L’accord prévoit d’économiser 3,7 milliards de mètres cubes d’eau d’ici à 2026, selon le communiqué du ministère de l’intérieur. A cette date, de nouvelles réductions seront nécessaires. La Californie, le Nevada et l’Arizona ont accepté de réduire leur consommation d’eau en provenance du fleuve de 13 %. Les trois quarts de ce volume seront compensés par le gouvernement fédéral, qui va verser 1,2 milliard de dollars pour aider les agriculteurs et les villes à consommer moins, selon les médias américains. Le quart restant devra être économisé sans compensation.
La ministre de l’intérieur, Deb Haaland, a salué l’« engagement » de l’administration Biden pour « trouver des solutions de consensus face au changement climatique et à une sécheresse persistante ». « L’ouest des Etats-Unis entier est en première ligne face au changement climatique. Nous devons travailler ensemble pour affronter cette crise », a commenté le gouverneur de Californie, Gavin Newsom, dans un communiqué.
Modèle en crise
Ce ton consensuel masque les crispations bien réelles autour du fleuve. Le partage des eaux du Colorado est réglé par un traité datant de 1922, historiquement biaisé : la surconsommation était inévitable du fait de l’estimation erronée du débit moyen du fleuve retenue comme base. Ce traité est basé sur la règle du « premier arrivé, premier servi ». Les agriculteurs de Californie peuvent ainsi tirer plus d’eau du fleuve que l’Arizona et le Nevada réunis.
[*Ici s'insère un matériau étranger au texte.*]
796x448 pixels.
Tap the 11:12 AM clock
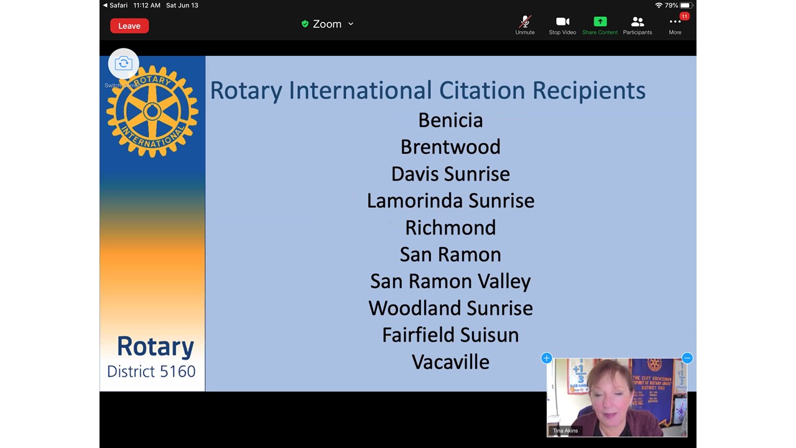click(x=147, y=5)
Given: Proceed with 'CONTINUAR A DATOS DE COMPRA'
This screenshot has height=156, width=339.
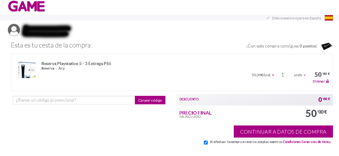Looking at the screenshot, I should pyautogui.click(x=283, y=132).

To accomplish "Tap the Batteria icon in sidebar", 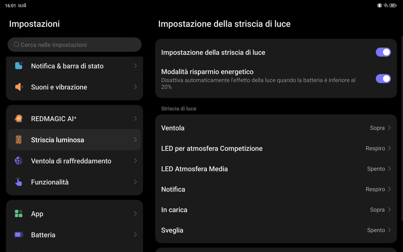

Les insuffisances de ce modèle sont apparues au grand jour l’an dernier. Après vingt ans de sécheresse, les deux plus grands réservoirs de l’Ouest américain, le lac Powell et le lac Mead, ont atteint des niveaux historiquement bas. La situation était tellement critique que les autorités craignaient que leur niveau passe sous celui des turbines hydroélectriques des barrages, ce qui aurait interrompu la production d’électricité et empêché le fleuve de s’écouler en aval.
Face à cette crise, le gouvernement fédéral a d’abord demandé aux sept Etats riverains – le Wyoming, l’Utah, le Colorado, le Nouveau-Mexique, la Californie, le Nevada et l’Arizona – de s’accorder pour réduire de leur consommation d’un quart, mais les négociations se sont enlisées et les échéances fixées pour trouver un compromis ont été plusieurs fois repoussées. Les pourparlers ont tourné à l’affrontement entre la Californie, la plus avantagée par le système, et les six autres Etats, qui lui demandaient de faire la majorité des efforts.
Pour sortir de cette impasse, Washington a menacé en avril de trancher dans le vif : l’administration Biden a publiquement envisagé d’imposer des réductions de manière uniforme à la Californie, au Nevada et à l’Arizona. Cette proposition aurait complètement chamboulé la loi en vigueur depuis un siècle et probablement provoqué une longue bataille judiciaire.
L’hiver exceptionnellement pluvieux dans la région a contribué à apaiser les tensions : les coupes annoncées sont finalement moins ambitieuses que prévu, car le débit du fleuve a augmenté. Mais les scientifiques avertissent déjà que ce répit ne pourrait être que de courte durée. « Nous avons maintenant une perspective pour faire remonter le niveau de nos réservoirs à court terme », s’est félicitée, Katie Hobbs, gouverneure d’Arizona.